A study was made of the chemical composition and energy value of the whole, empty body, and of the relative size of certain organs in 11 ponies ranging in full-body weight from 81 to 259 kg. The fatty acid composition of various adipose tissues was examined in three ponies.
Ingesta-free body weight (Y) was found to be highly predictively related (r2 = 0·) to the full-body weight (X) in accordance with the equation, Y = 0·9678X–10·41. The gastrointestinal contents constituted 9·65 ± 3·44% of the full-body weight.
Despite the heterogeneous nature of the population examined and the small range in body fatness (6·6% to 18·9% of ether-extractable lipids in the empty body), 93·3 % of the variation in the concentration of body fat was associated with the variation in the concentration of water. The mean fat-free, empty body contained 70·7 % of water, 22·6 % of protein and 6·0 % of ash. Of the variation in the weights of water, fat, protein, ash and energy, 97·0%, 64·5%, 91·0%, 85·2% and 87·0%, respectively, were ascribable to the variation in empty-body weight.
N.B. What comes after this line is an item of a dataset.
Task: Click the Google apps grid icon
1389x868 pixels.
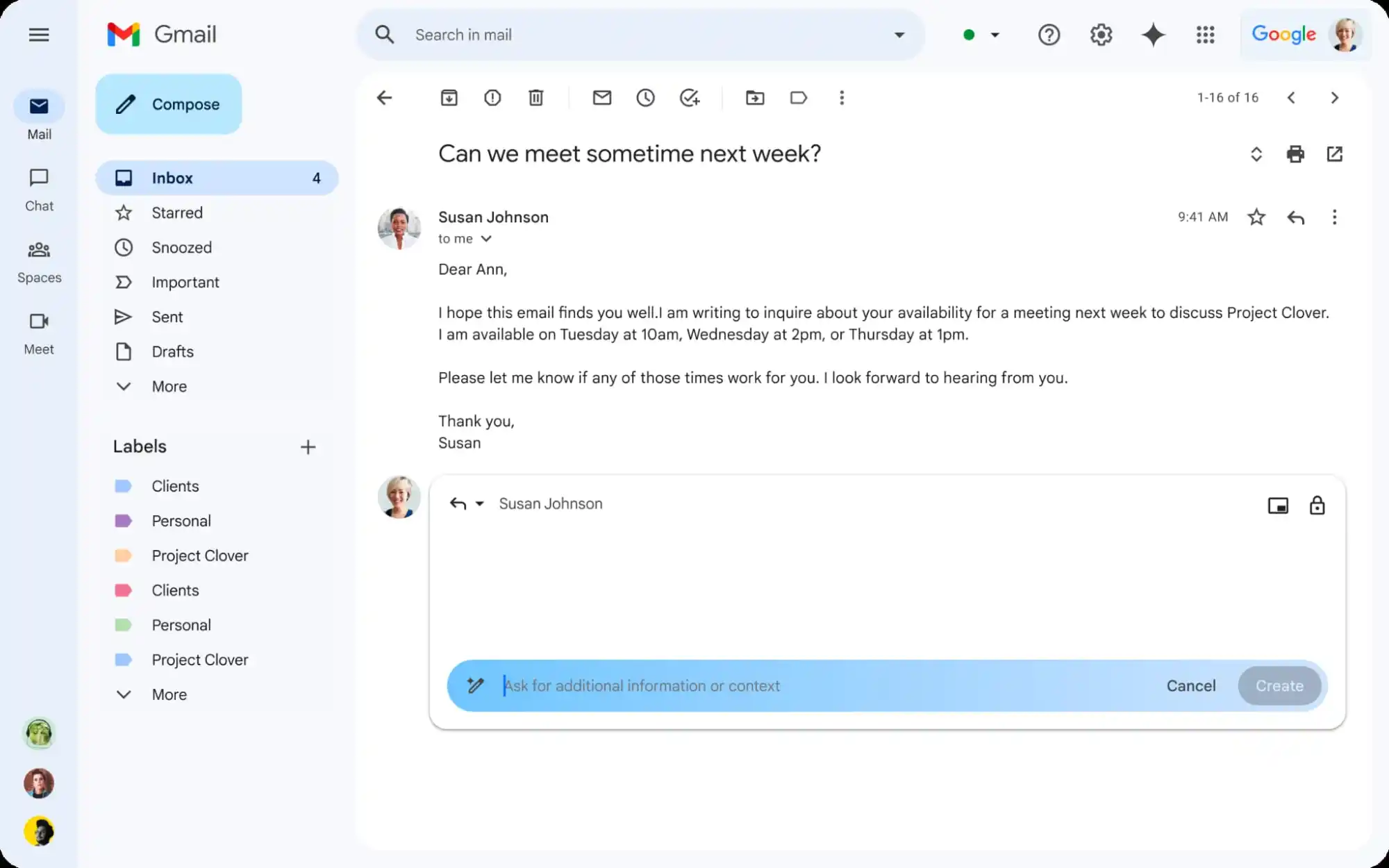Action: coord(1205,35)
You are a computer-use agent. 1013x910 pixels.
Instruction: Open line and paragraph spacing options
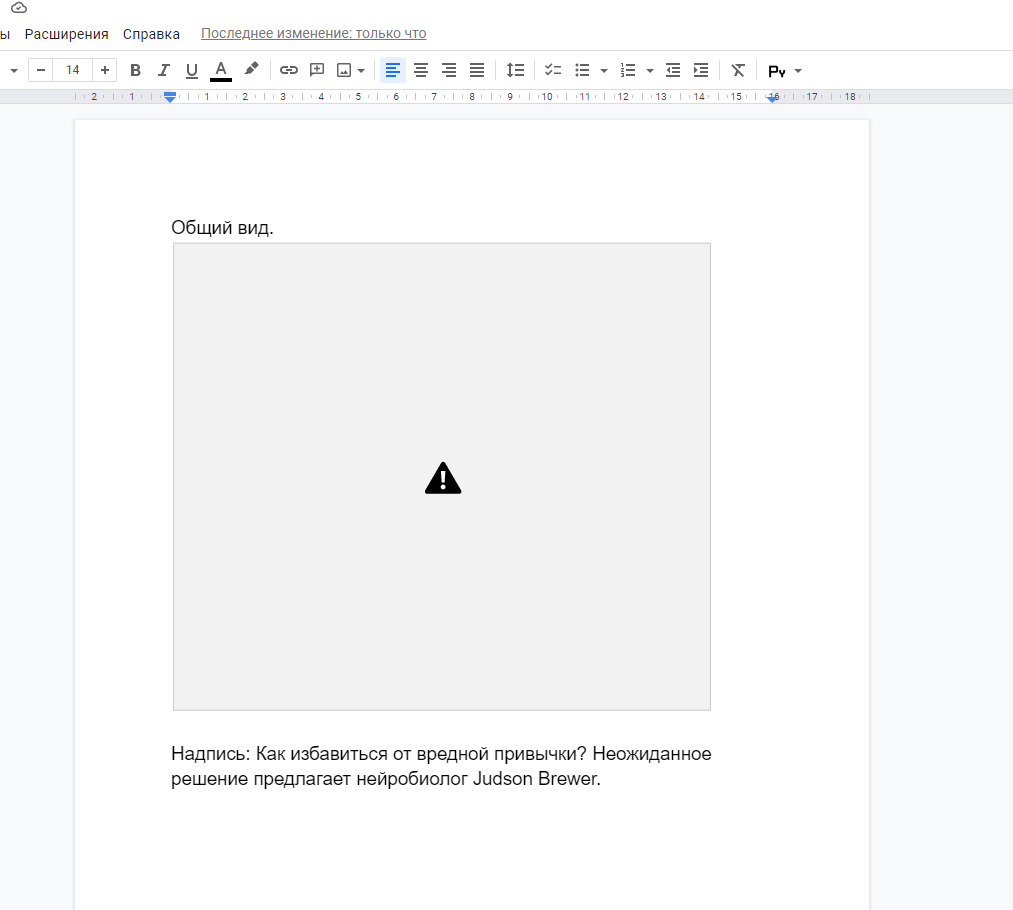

For the conglomerate body, the calorific values of protein and fat were 5·381 and 9·311 kcal/g, respectively.
The ranges for the mean percentage contents of major individual acids in the fatty acids of five adipose tissues were: oleic, 29·5–33·3; palmitic, 26·1–28·0; linoleic, 17·1–24·0; palmitoleic, 6·2–9·5; and linolenic, 3·8–10·2. In one animal the depot fats contained relatively high concentrations (8·6–12·0 %) of linolenic acid; the concentrations of palmitic and linoleic acids were correspondingly lower than those of the depot fats of the other horses.
Tissue weights of various segments of the gastrointestinal tract were linear functions of body weight. About 87 % and 82 % of the variation in the weights of liver and kidneys respectively, was associated with the variation in full-body weight.